**Try it:**
An exact copy of every record is needed.

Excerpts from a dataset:
:::
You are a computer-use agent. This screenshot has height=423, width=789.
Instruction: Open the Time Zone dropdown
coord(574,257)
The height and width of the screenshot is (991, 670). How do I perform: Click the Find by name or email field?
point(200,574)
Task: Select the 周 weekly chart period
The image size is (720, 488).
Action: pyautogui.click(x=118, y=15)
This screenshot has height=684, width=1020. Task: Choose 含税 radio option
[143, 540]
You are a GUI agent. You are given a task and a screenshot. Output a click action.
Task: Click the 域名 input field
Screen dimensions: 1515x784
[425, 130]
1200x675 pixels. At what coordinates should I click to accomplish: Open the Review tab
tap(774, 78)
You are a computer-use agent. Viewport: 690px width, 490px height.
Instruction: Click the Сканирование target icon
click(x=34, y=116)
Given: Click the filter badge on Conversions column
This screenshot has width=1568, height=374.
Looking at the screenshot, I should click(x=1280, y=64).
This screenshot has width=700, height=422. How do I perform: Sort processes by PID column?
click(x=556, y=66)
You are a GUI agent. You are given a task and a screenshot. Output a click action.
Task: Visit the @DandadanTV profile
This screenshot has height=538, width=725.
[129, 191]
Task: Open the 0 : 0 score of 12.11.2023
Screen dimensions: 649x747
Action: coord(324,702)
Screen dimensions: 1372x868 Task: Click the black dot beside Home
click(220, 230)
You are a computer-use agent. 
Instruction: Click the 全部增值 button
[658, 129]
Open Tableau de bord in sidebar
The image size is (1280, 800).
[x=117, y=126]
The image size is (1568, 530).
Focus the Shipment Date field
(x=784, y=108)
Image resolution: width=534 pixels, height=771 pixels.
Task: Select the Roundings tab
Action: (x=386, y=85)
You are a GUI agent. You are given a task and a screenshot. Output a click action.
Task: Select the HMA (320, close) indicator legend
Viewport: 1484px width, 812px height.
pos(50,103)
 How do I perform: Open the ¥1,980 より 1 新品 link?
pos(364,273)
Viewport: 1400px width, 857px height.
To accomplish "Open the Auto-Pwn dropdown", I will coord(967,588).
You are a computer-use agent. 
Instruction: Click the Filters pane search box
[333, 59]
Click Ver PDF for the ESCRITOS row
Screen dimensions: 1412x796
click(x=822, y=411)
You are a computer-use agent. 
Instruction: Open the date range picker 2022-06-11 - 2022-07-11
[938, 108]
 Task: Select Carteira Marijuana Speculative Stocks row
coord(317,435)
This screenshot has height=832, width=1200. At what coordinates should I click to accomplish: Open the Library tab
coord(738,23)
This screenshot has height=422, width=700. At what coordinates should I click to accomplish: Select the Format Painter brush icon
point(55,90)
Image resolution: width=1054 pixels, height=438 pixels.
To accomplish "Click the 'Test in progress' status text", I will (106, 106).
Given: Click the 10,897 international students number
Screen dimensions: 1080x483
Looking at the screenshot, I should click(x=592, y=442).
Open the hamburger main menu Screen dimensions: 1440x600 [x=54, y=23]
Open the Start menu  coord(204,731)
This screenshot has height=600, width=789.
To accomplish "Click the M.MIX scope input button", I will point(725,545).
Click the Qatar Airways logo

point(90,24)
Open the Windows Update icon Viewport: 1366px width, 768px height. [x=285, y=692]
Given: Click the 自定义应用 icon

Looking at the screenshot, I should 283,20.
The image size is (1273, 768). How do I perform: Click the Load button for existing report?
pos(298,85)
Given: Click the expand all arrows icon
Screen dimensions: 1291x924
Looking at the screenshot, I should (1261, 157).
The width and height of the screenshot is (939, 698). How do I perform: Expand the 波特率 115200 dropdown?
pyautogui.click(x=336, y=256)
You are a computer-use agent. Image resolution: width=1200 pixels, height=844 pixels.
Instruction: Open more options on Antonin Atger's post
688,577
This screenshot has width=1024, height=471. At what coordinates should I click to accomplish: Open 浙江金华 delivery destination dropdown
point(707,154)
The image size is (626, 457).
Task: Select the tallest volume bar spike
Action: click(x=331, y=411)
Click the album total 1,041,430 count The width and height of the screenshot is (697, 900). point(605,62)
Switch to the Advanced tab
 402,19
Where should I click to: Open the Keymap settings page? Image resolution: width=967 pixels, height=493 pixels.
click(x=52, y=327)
:::
**Output for this task:**
You are a computer-use agent. This screenshot has height=423, width=789.
Instruction: Open the Time Zone dropdown
coord(574,257)
The height and width of the screenshot is (991, 670). How do I perform: Click the Find by name or email field?
point(200,574)
Task: Select the 周 weekly chart period
The image size is (720, 488).
Action: pyautogui.click(x=118, y=15)
This screenshot has height=684, width=1020. Task: Choose 含税 radio option
[143, 540]
You are a GUI agent. You are given a task and a screenshot. Output a click action.
Task: Click the 域名 input field
Screen dimensions: 1515x784
[425, 130]
1200x675 pixels. At what coordinates should I click to accomplish: Open the Review tab
tap(774, 78)
You are a computer-use agent. Viewport: 690px width, 490px height.
Instruction: Click the Сканирование target icon
click(x=34, y=116)
Given: Click the filter badge on Conversions column
This screenshot has width=1568, height=374.
Looking at the screenshot, I should click(x=1280, y=64).
This screenshot has width=700, height=422. How do I perform: Sort processes by PID column?
click(x=556, y=66)
You are a GUI agent. You are given a task and a screenshot. Output a click action.
Task: Visit the @DandadanTV profile
This screenshot has height=538, width=725.
[129, 191]
Task: Open the 0 : 0 score of 12.11.2023
Screen dimensions: 649x747
Action: coord(324,702)
Screen dimensions: 1372x868 Task: Click the black dot beside Home
click(220, 230)
You are a computer-use agent. 
Instruction: Click the 全部增值 button
[658, 129]
Open Tableau de bord in sidebar
The image size is (1280, 800).
[x=117, y=126]
The image size is (1568, 530).
Focus the Shipment Date field
(x=784, y=108)
Image resolution: width=534 pixels, height=771 pixels.
Task: Select the Roundings tab
Action: (x=386, y=85)
You are a GUI agent. You are given a task and a screenshot. Output a click action.
Task: Select the HMA (320, close) indicator legend
Viewport: 1484px width, 812px height.
pos(50,103)
 How do I perform: Open the ¥1,980 より 1 新品 link?
pos(364,273)
Viewport: 1400px width, 857px height.
To accomplish "Open the Auto-Pwn dropdown", I will coord(967,588).
You are a computer-use agent. 
Instruction: Click the Filters pane search box
[333, 59]
Click Ver PDF for the ESCRITOS row
Screen dimensions: 1412x796
click(x=822, y=411)
You are a computer-use agent. 
Instruction: Open the date range picker 2022-06-11 - 2022-07-11
[938, 108]
 Task: Select Carteira Marijuana Speculative Stocks row
coord(317,435)
This screenshot has height=832, width=1200. At what coordinates should I click to accomplish: Open the Library tab
coord(738,23)
This screenshot has height=422, width=700. At what coordinates should I click to accomplish: Select the Format Painter brush icon
point(55,90)
Image resolution: width=1054 pixels, height=438 pixels.
To accomplish "Click the 'Test in progress' status text", I will (106, 106).
Given: Click the 10,897 international students number
Screen dimensions: 1080x483
Looking at the screenshot, I should click(x=592, y=442).
Open the hamburger main menu Screen dimensions: 1440x600 [x=54, y=23]
Open the Start menu  coord(204,731)
This screenshot has height=600, width=789.
To accomplish "Click the M.MIX scope input button", I will point(725,545).
Click the Qatar Airways logo

point(90,24)
Open the Windows Update icon Viewport: 1366px width, 768px height. [x=285, y=692]
Given: Click the 自定义应用 icon

Looking at the screenshot, I should 283,20.
The image size is (1273, 768). How do I perform: Click the Load button for existing report?
pos(298,85)
Given: Click the expand all arrows icon
Screen dimensions: 1291x924
Looking at the screenshot, I should (1261, 157).
The width and height of the screenshot is (939, 698). How do I perform: Expand the 波特率 115200 dropdown?
pyautogui.click(x=336, y=256)
You are a computer-use agent. Image resolution: width=1200 pixels, height=844 pixels.
Instruction: Open more options on Antonin Atger's post
688,577
This screenshot has width=1024, height=471. At what coordinates should I click to accomplish: Open 浙江金华 delivery destination dropdown
point(707,154)
The image size is (626, 457).
Task: Select the tallest volume bar spike
Action: click(x=331, y=411)
Click the album total 1,041,430 count The width and height of the screenshot is (697, 900). point(605,62)
Switch to the Advanced tab
 402,19
Where should I click to: Open the Keymap settings page? Image resolution: width=967 pixels, height=493 pixels.
click(x=52, y=327)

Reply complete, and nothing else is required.